High 1T phase and sulfur vacancies in C-MoS2@Fe induced by ascorbic acid for synergistically enhanced contaminants degradation

Abstract

Applicating co-catalyst into Fenton-like advanced oxidation processes to improve the performance for wastewater remediation has attracted widespread attention. Among them, developing highly active and green heterogeneous catalyst integrating homogeneous ferrous ions and inorganic co-catalyst is a great challenge. Herein, ascorbic acid additive was creatively introduced into the precursor composed of thiourea, sodium molybdate and ferric chloride to synthesize carbon intercalated molybdenum disulfide anchoring iron (C-MoS2@Fe) by a simple one-step hydrothermal method. C-MoS2@Fe exhibited an amazing apparent first-order constant as high as 0.739 min−1 about 10 times higher than that of the homogeneous Fe2+/MoS2 system for the sulfamethoxazole (SMX) removal and achieved 68.7% removal of TOC in 6 min, which was attribute to the synergistic enhancement of high 1T phase (82.0%) and sulfur vacancies induced by the introduction of ascorbic acid. Notably, the C-MoS2@Fe was also capable of efficiently degrading multiple organic contaminants such as pharmaceuticals, phenolic compounds, and organic dyes. Compared with the homogeneous Fe2+/PMS system, the C-MoS2@Fe/PMS system expanded the effective pH range (2.0 ∼ 9.0) and the ultralow iron ions leaching (0.204 mg L-1) avoided the formation of iron containing sludge.

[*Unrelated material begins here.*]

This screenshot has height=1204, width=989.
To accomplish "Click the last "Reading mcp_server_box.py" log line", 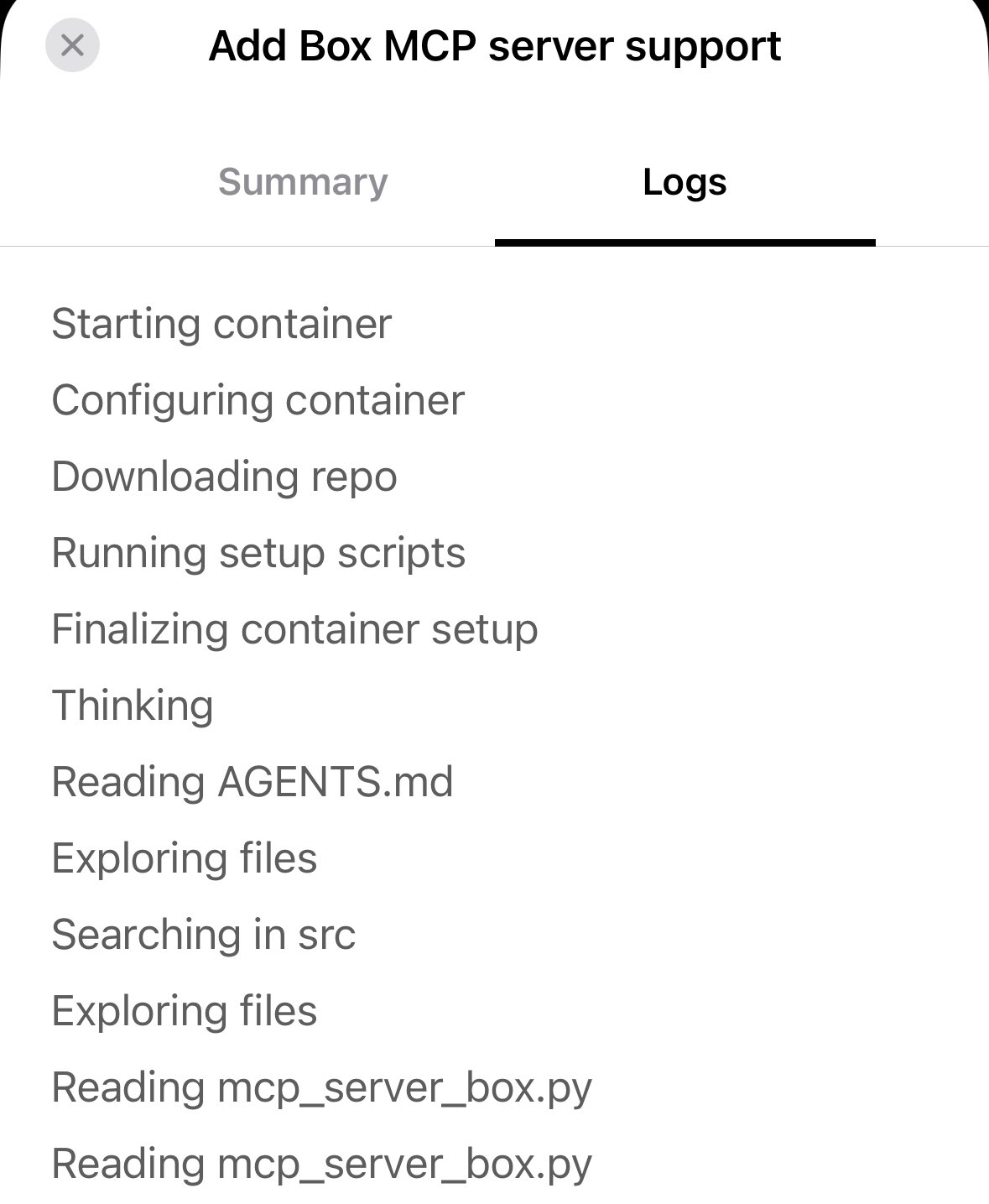I will click(321, 1164).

The results of electron paramagnetic resonance (EPR), radical quenching and probe experiments indicated that •OH was the main active species with the contribution rate about 60.3%. Furthermore, possible degradation pathways were proposed based on the intermediate products of SMX investigated by LC-MS. This study provides novel insights for the development of highly active and green catalysts for wastewater remediation.